Using compacting algorithms, garbage collection can prevent memory fragmentation . See Mark and Compact . This avoids gaps in the memory that could not be filled due to large new objects. Defragmentation results in a longer delay in freeing up memory, but it reduces the allocation time. In order to be able to carry out the memory release as quickly as possible, it is ensured that large memory areas have to be cleared as rarely as possible. Therefore these algorithms are preferably used in combination with generational methods .

Defragmenting the memory has the following benefits:

  • The entire available memory is used.
  • Allocating memory takes less time because the data structures that manage the heap become less complex. Finding a free memory location of a suitable size is easier.
  • Objects allocated one after the other are usually next to one another in the memory (this is referred to as good memory location ). Studies have shown that objects created one after the other are often used simultaneously for a specific operation. If they are close enough to one another, the fast cache memory is accessed and not the slower memory behind it.

Finalization

As finalization ( English finalization ) is known in object-oriented programming languages, a special method that is called when an object by the garbage collector is released.

Unlike with destructors , finalization methods are not deterministic: A destructor is called when an object is explicitly released by the program. However, the finalization method is not called until the garbage collector decides to free the object. Depending on the garbage collector, this can happen at any point in time when it is determined that the program no longer uses the object - possibly never or at the end of the runtime (see also section Determinism ).

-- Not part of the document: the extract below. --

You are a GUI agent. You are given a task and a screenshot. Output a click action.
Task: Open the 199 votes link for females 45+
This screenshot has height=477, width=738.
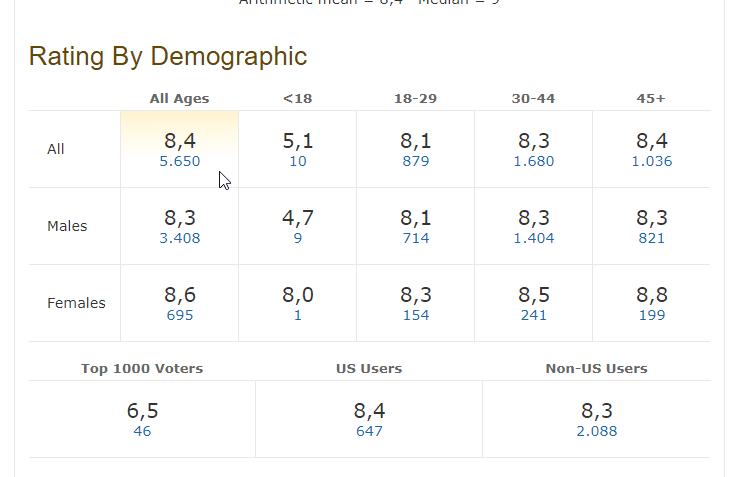point(651,315)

Finalization can lead to problems in practice if it is responsible for releasing resources:

  • Objects that manage resources should not only release them in the course of finalization. Otherwise, this could lead to blocked states within the program sequence, since the time of finalization cannot be predicted.
  • Finalization creates additional processing load for the automatic garbage collection, which should be carried out as quickly as possible and without disturbing the rest of the program flow.
  • There is no defined order of finalization. It can therefore happen that other objects are accessed during finalization that are also subject to finalization but no longer exist at all at this point in time.
  • Depending on the implementation (for example in the Java programming language ) there is no guarantee that the finalization routine will be called by the automatic garbage collector at all.

In the Java programming language , objects have a special method called finalize () that can be overridden for this purpose . For the reasons mentioned above, it is recommended for Java to completely dispense with finalization and to use an explicit termination method instead. The automatic memory cleaning then falls exclusively to the task of memory management.

distribution

Some older ( APL , LISP , BASIC ) and many newer programming languages have built-in automatic garbage collection.

For programming languages ​​such as C , in which the programmer has to do the memory management by hand, there are sometimes libraries that provide automatic garbage collection, which can easily be circumvented during programming, or even has to be circumvented in system-level programming. For this reason, in some programming languages, system-level programmed modules can be excluded from automatic garbage collection by explicitly marking them (for example in C # with the option / unsafe or in Component Pascal with the mandatory IMPORT SYSTEM statement ).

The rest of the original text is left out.